Photo by Stuart Glendinning Hall
I just found the business card in Leciester from HIV expert Dr Sam Friedman, which has the World Trade Centre address. When I asked Sam, he was luckily late for work that day in New York on 9/11.
I don’t recall if I reminded him about the value of luck vs death. By retrospective coincidence in 1999 I’d quoted for the Society for Chaos Theory in Psychology and the Life Sciences conference at Berkeley research of his and his colleague’s, on ordinary people’s (or in this case drug injectors’) ability to see something coming before it ‘hit’ them:
“Drug injectors in New York (and indeed, throughout the world) have acted both to protect themselves and others against the AIDS epidemic. Thus, by 1984, before there were any programs other than the mass media to inform them about AIDS or to help to protect themselves, drug injectors in New York were engaged in widespread risk reduction…Furthermore, observations on the street confirmed this by showing that drug dealers were competing with others for business by offering free sterile syringes along with their drugs as AIDS-prevention techniques.” [1]

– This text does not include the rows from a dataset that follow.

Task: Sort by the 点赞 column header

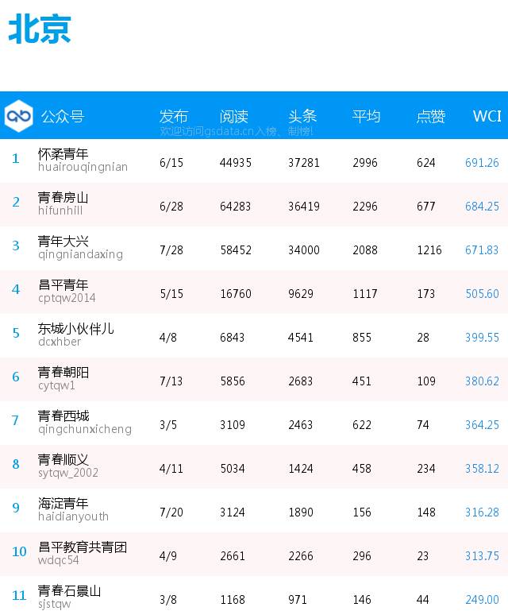Action: point(430,116)
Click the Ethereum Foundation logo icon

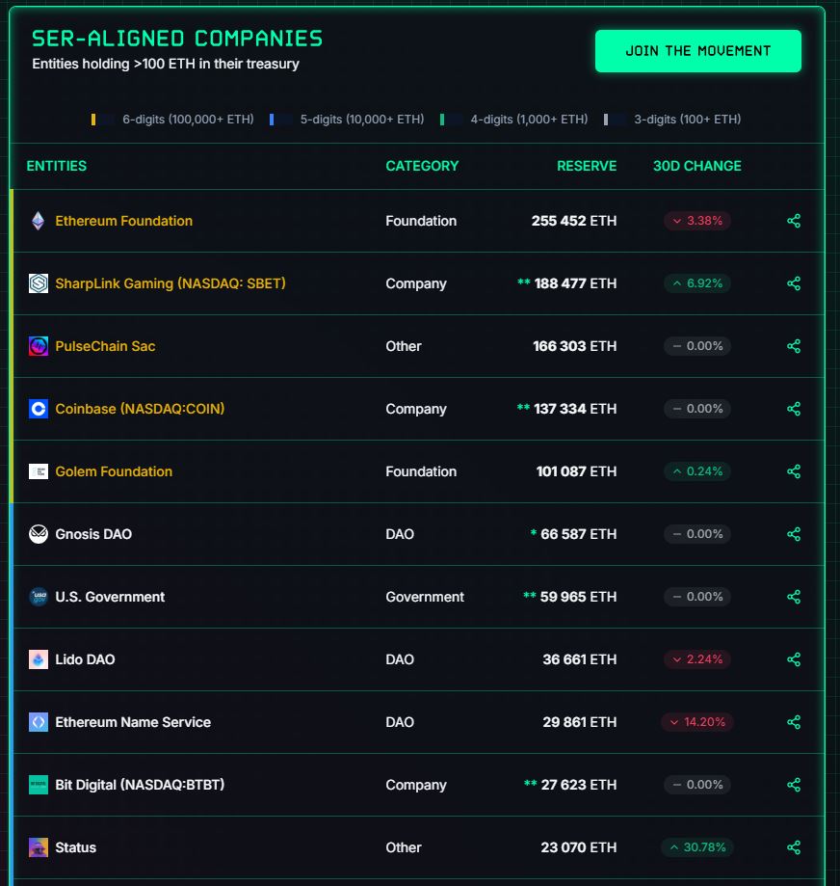(39, 221)
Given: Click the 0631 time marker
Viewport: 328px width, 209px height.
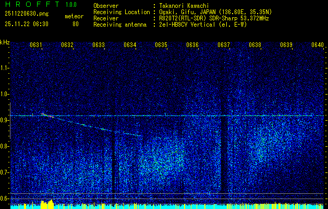Looking at the screenshot, I should point(37,45).
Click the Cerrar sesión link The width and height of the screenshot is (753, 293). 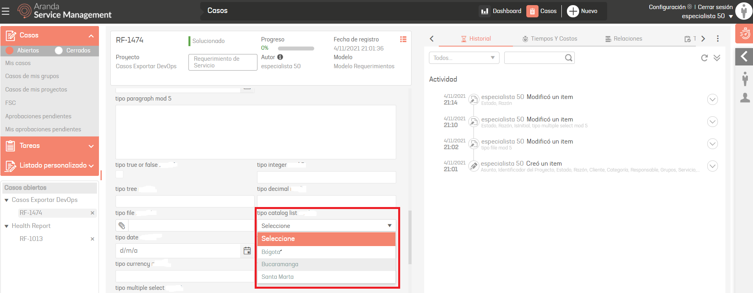(715, 7)
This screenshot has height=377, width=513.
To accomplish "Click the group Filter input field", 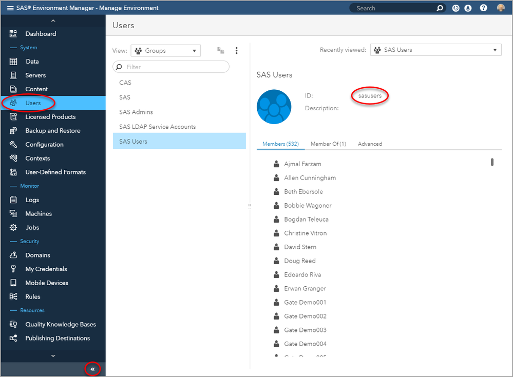I will [172, 67].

Nice to close the loop by finding the card. Only a few months to go as well to pay off the loan for all that research:-)
Reference
1. Friedman SR, Curtis R, Neaigus A, Jose B, Des Jarlais DC, ‘Social Networks, Drug Injectors’ Lives, and HIV/AIDS,’ 1999. New York, Kluwer/Plenum. Also see ‘Big Events and Networks’.
I was reminded of this story with the very sad news of the shooting down of flight MH17 over Ukraine, including top AIDS researchers on the way to an international conference in Melbourne.
Which reminds me what I’m uncle said, that “the reason that we were expelled from Damascus was that the British Government (Mrs T ! ) broke off diplomatic relations with Syria. That was because the Syrian embassy in London refused to “assist the police with their enquiries”, their investigations into the attempt by a PLO terrorist, one Hindawi, to place a bomb on an El Al flight to Tel Aviv. He had persuaded his extremely gullible Irish girl friend to take his brief case with her. He would get it back from her when they met up again in Jerusalem to get wed !!! Happily for her the El Al security found the Semtex explosive in the lining of the briefcase. As I said earlier, the net result was that Mrs T broke off diplomatic relations with Syria, giving them 14 days to leave the country. The Syrians reciprocated as one would expect, but gave us only 7 days to leave!
“All very sad for us as we had only been in country about three months. It is a lovely country and the people are wonderful – kind, generous and inately hospitable. In the short time that we were there we saw a great deal of it – Aleppo, Palmyra, Lebanon (Tripoli and Beirut), Crak des Chevaliers (Crusader castle on the way to the port of Tartous), the desert to the East and North, and the Golan to the South,Hamaa and Homs and I haven’t even mentioned Damascus, the Souk, the Street called Straight, the tower in the town wall where St Paul was let down in a basket to make his escape, indeed the chapel which marks the spot where St Paul was blinded on the road to Damascus (marred then by the SAM 3 rockets deployed on the ridge above it!), and so much more.”